Bisnis.com, JAKARTA - Kementerian Perindustrian menargetkan program substitusi impor bisa mencapai 35 persen dalam waktu dua tahun mendatang, sehingga bisa mengurangi ketergantungan terhadap barang modal dan bahan baku dari luar negeri.
Menteri Perindustrian (Menperin) Agus Gumiwang Kartasasmita mengatakan hal tersebut merupakan salah satu upaya untuk meningkatkan daya saing industri nasional.
“Kami sedang dalam proses merumuskan road map untuk program substitusi impor, sehingga nanti output dan outcome-nya adalah substitusi impor yang didorong dapat mencapai 35 persen pada 2022,” kata Agus dalam siaran pers, Kamis (30/7/2020).
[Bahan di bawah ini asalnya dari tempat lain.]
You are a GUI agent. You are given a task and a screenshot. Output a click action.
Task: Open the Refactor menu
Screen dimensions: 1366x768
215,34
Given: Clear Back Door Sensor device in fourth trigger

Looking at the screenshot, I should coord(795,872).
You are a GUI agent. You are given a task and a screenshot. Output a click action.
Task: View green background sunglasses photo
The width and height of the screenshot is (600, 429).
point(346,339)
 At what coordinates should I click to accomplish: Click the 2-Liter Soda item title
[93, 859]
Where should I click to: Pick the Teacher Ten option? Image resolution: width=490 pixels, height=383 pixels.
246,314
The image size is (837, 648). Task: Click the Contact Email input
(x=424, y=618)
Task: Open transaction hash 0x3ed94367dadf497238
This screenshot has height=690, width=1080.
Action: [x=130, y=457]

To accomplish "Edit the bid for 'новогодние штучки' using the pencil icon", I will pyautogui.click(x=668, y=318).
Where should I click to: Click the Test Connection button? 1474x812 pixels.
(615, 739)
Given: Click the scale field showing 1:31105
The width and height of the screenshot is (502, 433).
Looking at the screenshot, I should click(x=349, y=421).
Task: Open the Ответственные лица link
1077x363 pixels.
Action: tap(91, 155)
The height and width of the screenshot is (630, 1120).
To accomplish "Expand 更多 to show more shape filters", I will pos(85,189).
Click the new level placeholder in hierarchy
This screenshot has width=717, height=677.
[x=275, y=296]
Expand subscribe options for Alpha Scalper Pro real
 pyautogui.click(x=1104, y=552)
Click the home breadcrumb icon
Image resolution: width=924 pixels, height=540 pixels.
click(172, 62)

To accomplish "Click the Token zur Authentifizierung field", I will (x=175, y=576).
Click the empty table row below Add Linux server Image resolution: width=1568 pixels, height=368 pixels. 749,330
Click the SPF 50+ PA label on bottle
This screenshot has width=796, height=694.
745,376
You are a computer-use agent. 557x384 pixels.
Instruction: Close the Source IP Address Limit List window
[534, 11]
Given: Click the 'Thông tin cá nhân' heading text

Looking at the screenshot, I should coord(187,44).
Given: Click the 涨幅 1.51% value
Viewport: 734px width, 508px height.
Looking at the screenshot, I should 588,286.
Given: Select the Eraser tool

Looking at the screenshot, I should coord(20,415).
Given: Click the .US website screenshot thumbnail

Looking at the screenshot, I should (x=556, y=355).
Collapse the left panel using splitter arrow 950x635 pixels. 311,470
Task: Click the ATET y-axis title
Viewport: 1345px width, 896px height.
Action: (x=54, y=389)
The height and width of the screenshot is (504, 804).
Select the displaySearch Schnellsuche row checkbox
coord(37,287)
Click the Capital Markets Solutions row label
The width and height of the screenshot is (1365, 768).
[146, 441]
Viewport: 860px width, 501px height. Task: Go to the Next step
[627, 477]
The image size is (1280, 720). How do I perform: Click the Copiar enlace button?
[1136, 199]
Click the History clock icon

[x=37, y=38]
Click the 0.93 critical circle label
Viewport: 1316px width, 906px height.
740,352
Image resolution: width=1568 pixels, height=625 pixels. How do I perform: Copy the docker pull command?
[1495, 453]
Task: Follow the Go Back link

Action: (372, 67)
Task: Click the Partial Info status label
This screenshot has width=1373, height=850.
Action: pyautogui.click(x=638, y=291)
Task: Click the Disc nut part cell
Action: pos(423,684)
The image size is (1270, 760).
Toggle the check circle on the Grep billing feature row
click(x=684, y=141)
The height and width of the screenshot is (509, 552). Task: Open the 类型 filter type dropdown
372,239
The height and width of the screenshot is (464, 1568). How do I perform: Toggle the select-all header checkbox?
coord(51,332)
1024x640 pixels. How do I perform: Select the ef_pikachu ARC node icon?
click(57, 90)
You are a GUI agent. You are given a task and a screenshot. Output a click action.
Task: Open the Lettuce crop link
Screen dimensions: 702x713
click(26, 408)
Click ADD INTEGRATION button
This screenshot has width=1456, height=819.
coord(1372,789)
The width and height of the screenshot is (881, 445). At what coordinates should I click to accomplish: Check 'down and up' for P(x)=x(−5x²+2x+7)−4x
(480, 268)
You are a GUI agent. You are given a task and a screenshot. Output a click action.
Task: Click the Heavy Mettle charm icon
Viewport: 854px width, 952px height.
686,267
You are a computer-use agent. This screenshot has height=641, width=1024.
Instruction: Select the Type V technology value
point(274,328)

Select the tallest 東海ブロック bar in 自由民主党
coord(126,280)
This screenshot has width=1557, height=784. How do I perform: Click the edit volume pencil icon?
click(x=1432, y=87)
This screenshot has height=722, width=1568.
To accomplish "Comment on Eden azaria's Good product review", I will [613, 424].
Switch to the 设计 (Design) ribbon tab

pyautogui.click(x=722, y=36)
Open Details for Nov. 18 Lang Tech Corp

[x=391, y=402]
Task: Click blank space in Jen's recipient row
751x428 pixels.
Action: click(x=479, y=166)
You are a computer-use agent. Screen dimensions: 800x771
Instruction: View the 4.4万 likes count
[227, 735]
Dia menambahkan langkah yang ditempuh untuk mewujudkan kebijakan tersebut, antara lain substitusi impor pada industri yang tercatat memiliki nilai impor besar pada 2019. Sektor yang dimaksud meliputi industri mesin, kimia, logam, elektronika, makanan, peralatan listrik, tekstil, kendaraan bermotor, barang logam, serta karet dan barang dari karet.
Pihaknya optimistis melalui berbagai kebijakan pendukung, struktur industri nasional bisa lebih mendalam dengan adanya peningkatan investasi dan penyerapan tenaga kerja baru.
Selanjutnya, guna mencapai target substitusi impor 35 persen tersebut, Kemenperin juga melakukan langkah peningkatan utilisasi produksi seluruh sektor industri pengolahan, dengan target peningkatan secara bertahap pada 2020, 2021 dan 2022 masing-masing sebesar 60 persen, 75 persen dan 85 persen.
Baca Juga
Agus menuturkan utilisasi sektor industri sebelum terjadinya Covid-19 mencapai 75 persen. Saat ini, dengan adanya tekanan akibat pandemi, utilisasi turun drastis hingga 40 persen.
Dia mengklaim berkat berbagai upaya dilakukan untuk mengurangi dampak Covid-19 terhadap industri, saat ini rata-rata utilisasi sektor industri manufaktur perlahan mulai bangkit ke titik 50 persen.
Pemerintah juga telah menyusun instrumen pengendalian impor, di antaranya larangan terbatas, pemberlakuan preshipment inspection, maupun pengaturan pelabuhan di wilayah timur Indonesia sebagai entry point untuk komoditas yang diutamakan.
Instrumen lainnya adalah pembenahan lembaga sertifikasi produk untuk penerbitan Standar Nasional Indonesia (SNI), penerapan SNI wajib, mengembalikan aturan pemeriksaan produk impor dari post-border ke border, menaikkan tarif Most Favored Nation untuk komoditas strategis, serta menaikkan implementasi trade remedies.